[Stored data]
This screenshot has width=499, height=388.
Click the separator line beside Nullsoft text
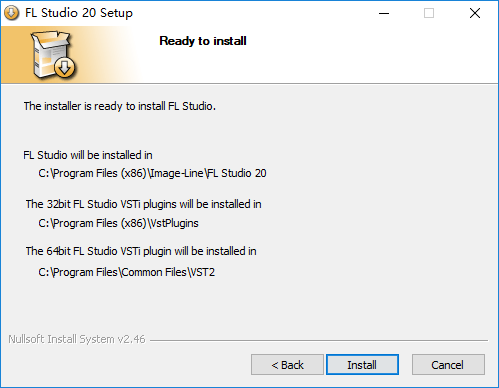click(x=319, y=340)
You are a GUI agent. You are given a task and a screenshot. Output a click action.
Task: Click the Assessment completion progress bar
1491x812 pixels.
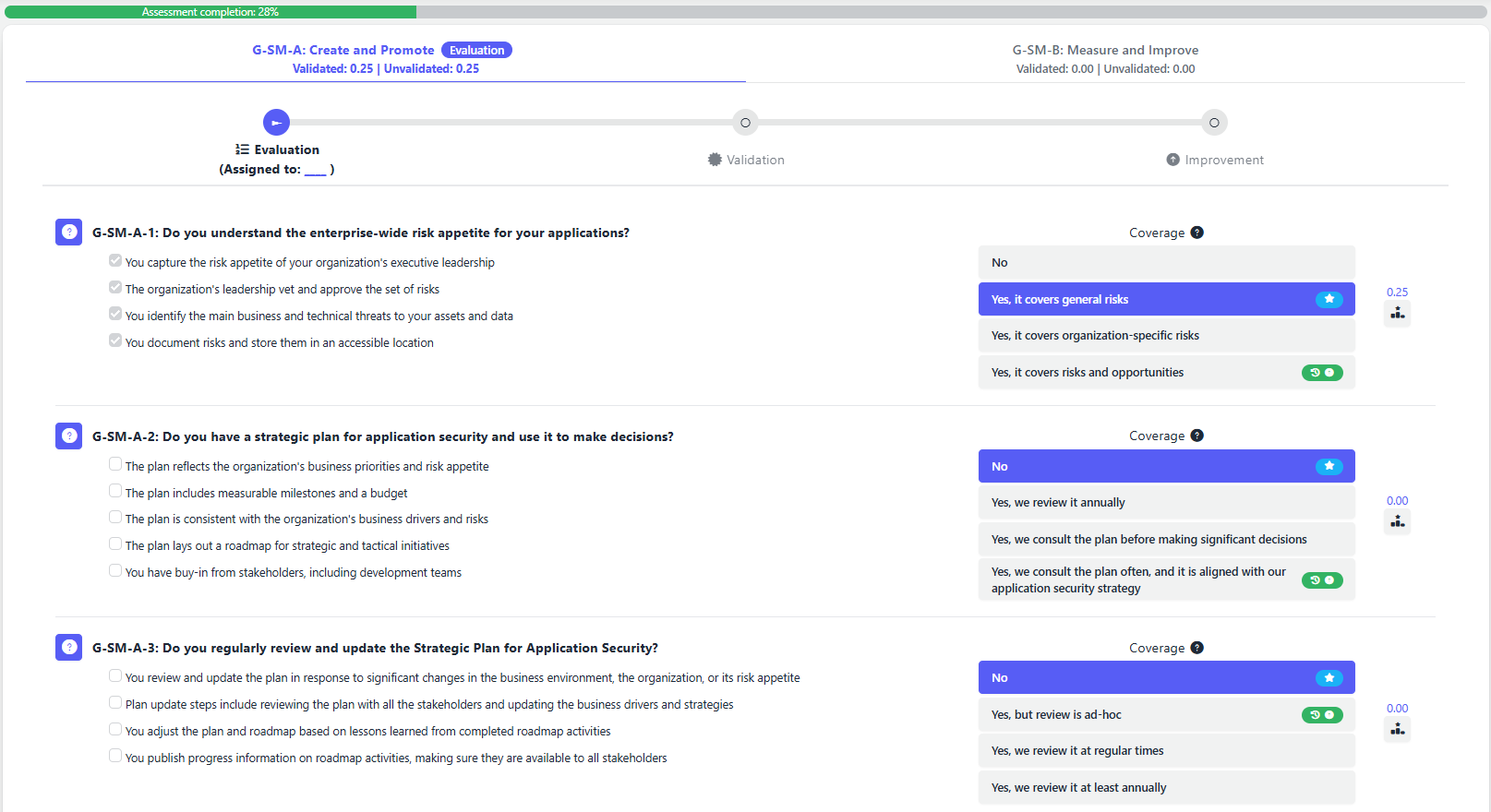pyautogui.click(x=745, y=12)
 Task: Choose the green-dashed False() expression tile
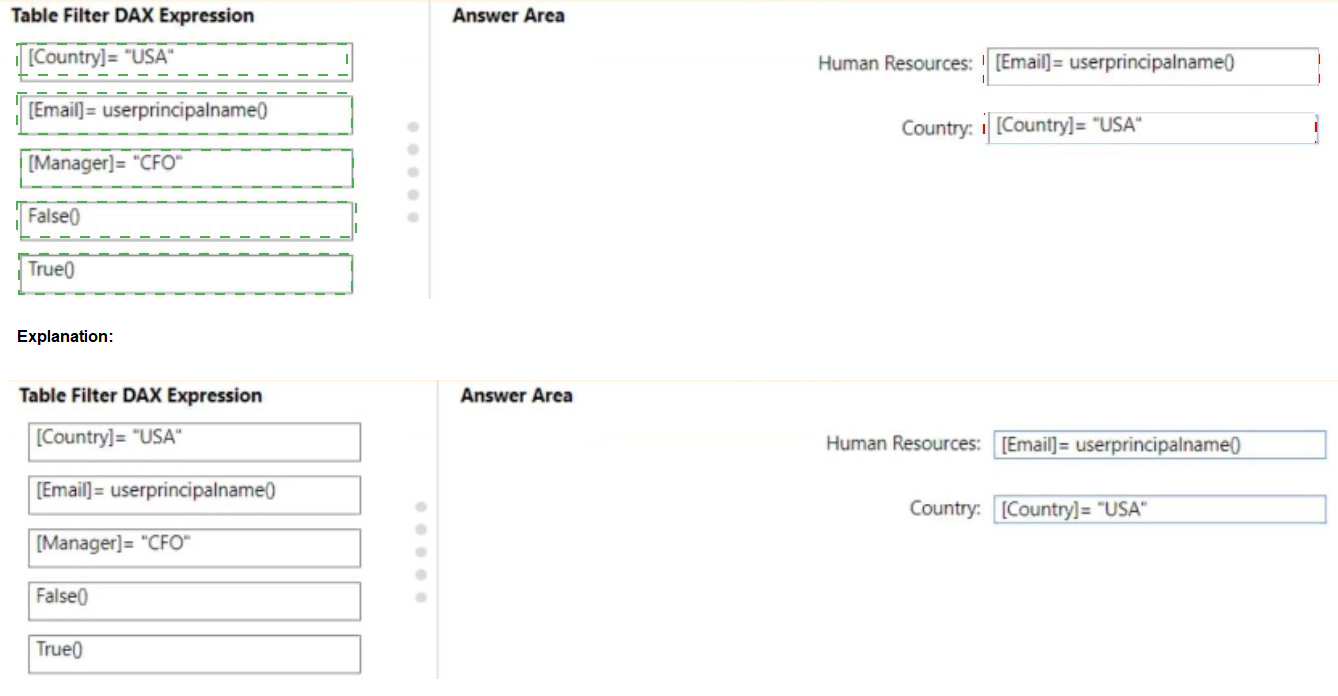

** What you should do **
Leave out the pictures and return every record word for word.

** Task answer **
This screenshot has width=499, height=388.
Click the separator line beside Nullsoft text
click(x=319, y=340)
You are a GUI agent. You are given a task and a screenshot. Output a click action.
Task: Click the Assessment completion progress bar
1491x812 pixels.
pyautogui.click(x=745, y=12)
 Task: Choose the green-dashed False() expression tile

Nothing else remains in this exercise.